You're likely dealing with either voltage spikes or big dips. I would tend to agree with those who believe that it's more likely a spike vs. a dip that's causing downstream damage.

You should put a high-power rated TVS or other crowbar across the input of your circuit, to attempt to contain big spikes. A DC line filter will also help smooth out high-frequency disturbances.

Ultimately, you may need a crowbar on the output as well, just in case the other protections fail (What happens if the buck goes to 99% duty cycle or the series MOSFET fails?) that's rated big enough to blow your fuse. Um ... please tell me you have a fuse in your design...

Another problem might also be because the regulator is running in discontinuous mode most of the time.

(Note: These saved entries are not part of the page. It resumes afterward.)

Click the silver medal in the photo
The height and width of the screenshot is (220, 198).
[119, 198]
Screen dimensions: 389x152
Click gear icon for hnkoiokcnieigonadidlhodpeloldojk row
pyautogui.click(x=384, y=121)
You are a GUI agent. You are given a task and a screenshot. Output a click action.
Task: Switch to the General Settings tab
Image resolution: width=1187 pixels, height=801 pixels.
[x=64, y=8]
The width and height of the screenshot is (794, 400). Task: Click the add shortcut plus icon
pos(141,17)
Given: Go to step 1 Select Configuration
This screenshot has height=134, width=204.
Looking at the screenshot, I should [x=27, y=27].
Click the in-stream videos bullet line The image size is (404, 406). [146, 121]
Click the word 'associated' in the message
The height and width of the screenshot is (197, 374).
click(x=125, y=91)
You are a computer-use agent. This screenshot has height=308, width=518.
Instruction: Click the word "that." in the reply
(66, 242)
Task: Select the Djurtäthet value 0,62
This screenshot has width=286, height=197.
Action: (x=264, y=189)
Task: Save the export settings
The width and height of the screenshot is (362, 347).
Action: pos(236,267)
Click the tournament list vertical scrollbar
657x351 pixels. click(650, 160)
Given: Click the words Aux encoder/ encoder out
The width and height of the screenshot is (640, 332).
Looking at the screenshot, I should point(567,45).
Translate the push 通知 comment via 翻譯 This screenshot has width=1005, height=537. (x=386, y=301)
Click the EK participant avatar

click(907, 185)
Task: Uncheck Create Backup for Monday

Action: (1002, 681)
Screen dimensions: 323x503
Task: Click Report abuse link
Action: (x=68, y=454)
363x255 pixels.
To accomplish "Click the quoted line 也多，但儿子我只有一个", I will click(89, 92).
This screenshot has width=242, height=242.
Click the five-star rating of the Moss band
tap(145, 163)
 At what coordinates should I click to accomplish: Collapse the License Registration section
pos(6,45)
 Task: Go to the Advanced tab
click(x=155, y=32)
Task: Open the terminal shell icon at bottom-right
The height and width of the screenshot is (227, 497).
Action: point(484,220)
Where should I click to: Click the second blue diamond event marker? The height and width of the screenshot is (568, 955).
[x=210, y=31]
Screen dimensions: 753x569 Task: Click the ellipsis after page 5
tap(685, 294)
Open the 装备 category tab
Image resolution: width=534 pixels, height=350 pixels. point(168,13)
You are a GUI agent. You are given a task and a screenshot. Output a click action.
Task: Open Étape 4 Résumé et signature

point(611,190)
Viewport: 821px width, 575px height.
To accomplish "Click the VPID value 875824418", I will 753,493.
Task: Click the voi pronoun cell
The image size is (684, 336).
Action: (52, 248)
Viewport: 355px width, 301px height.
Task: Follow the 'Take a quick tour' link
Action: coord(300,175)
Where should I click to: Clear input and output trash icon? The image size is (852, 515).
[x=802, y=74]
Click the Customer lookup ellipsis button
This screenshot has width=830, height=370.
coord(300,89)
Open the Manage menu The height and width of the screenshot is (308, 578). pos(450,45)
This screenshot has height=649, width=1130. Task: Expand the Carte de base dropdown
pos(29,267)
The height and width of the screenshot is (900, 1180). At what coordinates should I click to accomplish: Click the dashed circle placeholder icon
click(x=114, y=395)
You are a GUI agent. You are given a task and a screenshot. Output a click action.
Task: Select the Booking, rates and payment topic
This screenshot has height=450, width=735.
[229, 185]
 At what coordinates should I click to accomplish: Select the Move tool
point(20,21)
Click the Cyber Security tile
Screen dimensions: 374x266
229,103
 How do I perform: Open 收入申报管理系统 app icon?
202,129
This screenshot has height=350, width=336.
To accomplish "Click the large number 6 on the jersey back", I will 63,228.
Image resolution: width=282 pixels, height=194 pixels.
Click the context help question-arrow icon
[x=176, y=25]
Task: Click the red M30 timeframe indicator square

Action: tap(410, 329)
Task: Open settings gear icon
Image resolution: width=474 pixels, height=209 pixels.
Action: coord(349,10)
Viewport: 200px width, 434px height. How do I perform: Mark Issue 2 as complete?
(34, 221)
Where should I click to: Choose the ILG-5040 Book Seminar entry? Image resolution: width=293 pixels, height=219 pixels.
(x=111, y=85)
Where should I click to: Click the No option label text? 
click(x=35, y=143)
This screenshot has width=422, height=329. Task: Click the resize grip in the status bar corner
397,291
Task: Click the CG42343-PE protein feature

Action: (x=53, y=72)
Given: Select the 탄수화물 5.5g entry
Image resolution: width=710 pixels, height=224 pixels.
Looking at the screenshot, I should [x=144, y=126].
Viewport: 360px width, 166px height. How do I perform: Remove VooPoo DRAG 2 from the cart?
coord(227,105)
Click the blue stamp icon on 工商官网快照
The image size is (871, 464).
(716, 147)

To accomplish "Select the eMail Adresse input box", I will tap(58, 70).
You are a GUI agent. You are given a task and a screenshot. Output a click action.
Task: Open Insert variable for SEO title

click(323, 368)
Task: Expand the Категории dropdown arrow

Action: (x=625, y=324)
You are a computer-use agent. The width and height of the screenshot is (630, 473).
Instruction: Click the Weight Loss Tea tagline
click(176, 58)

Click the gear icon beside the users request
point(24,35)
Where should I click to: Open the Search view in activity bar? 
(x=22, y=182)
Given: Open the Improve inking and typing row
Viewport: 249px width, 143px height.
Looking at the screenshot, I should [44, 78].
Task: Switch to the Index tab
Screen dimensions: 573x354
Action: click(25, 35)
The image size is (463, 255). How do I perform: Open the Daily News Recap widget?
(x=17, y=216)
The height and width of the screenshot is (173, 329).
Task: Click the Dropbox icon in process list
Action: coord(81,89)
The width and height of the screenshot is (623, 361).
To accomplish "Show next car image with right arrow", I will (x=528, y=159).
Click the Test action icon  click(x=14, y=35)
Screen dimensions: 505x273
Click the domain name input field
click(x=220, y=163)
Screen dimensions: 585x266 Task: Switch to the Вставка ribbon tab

DCM is a good choice of operating mode for this topology, since there's only a type-2 compensation network on the voltage feedback. If the converter transitions to CCM, the added phase boost that a type-3 compensator gives is often necessary to ensure stability.

Answer 2

You may also be getting dropouts rather than spike ride-through.

If that is all the filter capacitance available on the 12V and 5V rails it won't last long. Quite likely the uCboard has some extra large caps on it.

Holdup time ~~ =~ V x C / I
C = allowable droop, I = load current, C = capacitance.
For 4 Volt input droop T = 4 x 2.2 x 10-6 /I
=~ 10/I uS.
ie at 1A in its 10 uS.
At 100 mA in its 100 uS etc. Not long regardless.
Under cranking a 12V battery can approach 6V.

One less than perfect system which worked well on a taxi system I was involved with long ago was to add a small lead acid battery at the input and feed it via a Schottky diode. Under cranking and misc dropout spikes the small battery provided the supply. It also adds a degree of +ve going spike filtering as well.

A lead acid battery is not a good long term solution as it runs at a diode drop below the main battery and experience shows that this is enough to reduce longevity by a surprising amount.

A supercap at the input would substitute well enough - or just a very large electrolytic. For T= VC/I - say 4C/I:

For playing, a 1000 uF gives you 40 mS at 100 mA in.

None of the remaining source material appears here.